# considering relocating to sharm



## mary-ellen (Feb 12, 2011)

Hi guy's I'v recently joined this forum to get some info,I'm considering moving to sharm next year with my 3 children all of which are of school age so I'm seeking advice on schools,Fee's,jobs,accomadation etc. Any help or advice welcome. many thanks. Mary.


----------



## MaidenScotland (Jun 6, 2009)

mary-ellen said:


> Hi guy's I'v recently joined this forum to get some info,I'm considering moving to sharm next year with my 3 children all of which are of school age so I'm seeking advice on schools,Fee's,jobs,accomadation etc. Any help or advice welcome. many thanks. Mary.
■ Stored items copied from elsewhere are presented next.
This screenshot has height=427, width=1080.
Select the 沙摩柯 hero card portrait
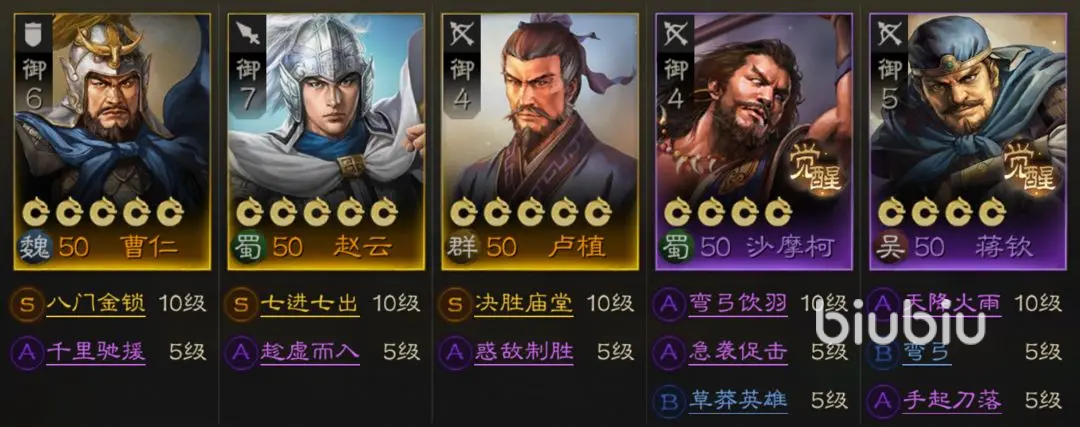754,141
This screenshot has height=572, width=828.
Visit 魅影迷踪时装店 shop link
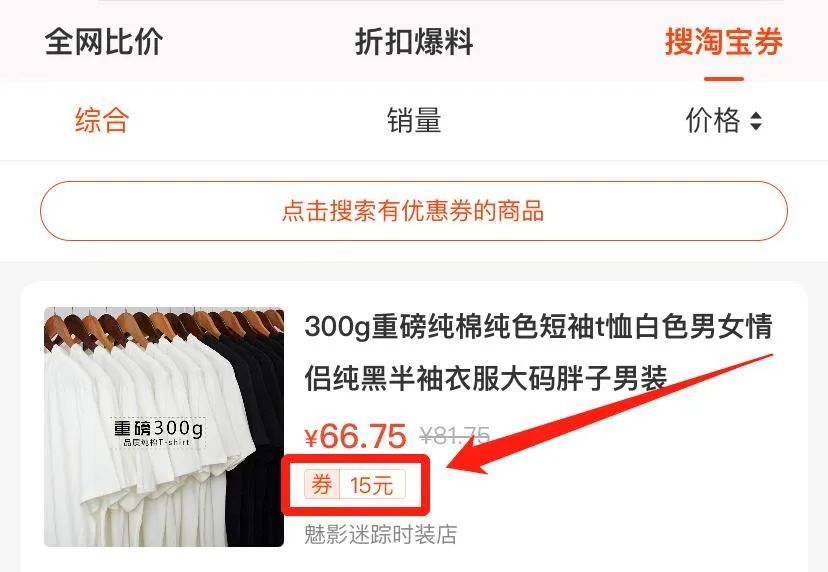[381, 534]
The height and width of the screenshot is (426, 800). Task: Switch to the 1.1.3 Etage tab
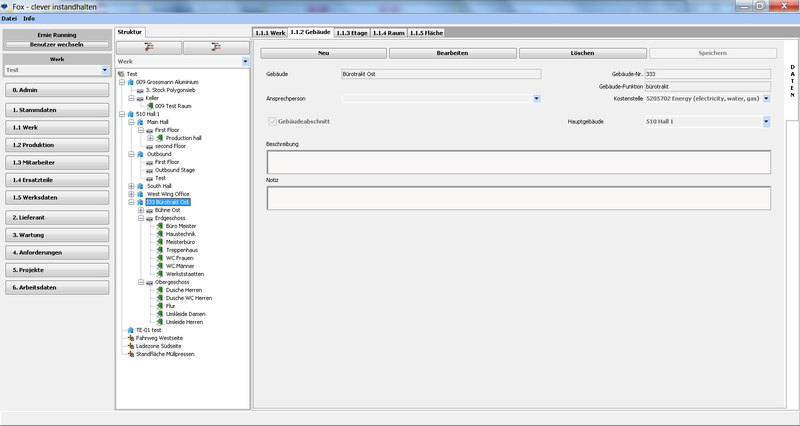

Hi and welcome to the forum.

Firstly Egypt is still a land in turmoil and although Mubarak has gone no one knows the future.
Secondly... you will not come to Egypt and find a job that will pay school fees for 3 children, accommodation and every day living for a family.

Maiden


----------



## kt001 (Jan 6, 2011)

mary-ellen said:


> Hi guy's I'v recently joined this forum to get some info,I'm considering moving to sharm next year with my 3 children all of which are of school age so I'm seeking advice on schools,Fee's,jobs,accomadation etc. Any help or advice welcome. many thanks. Mary.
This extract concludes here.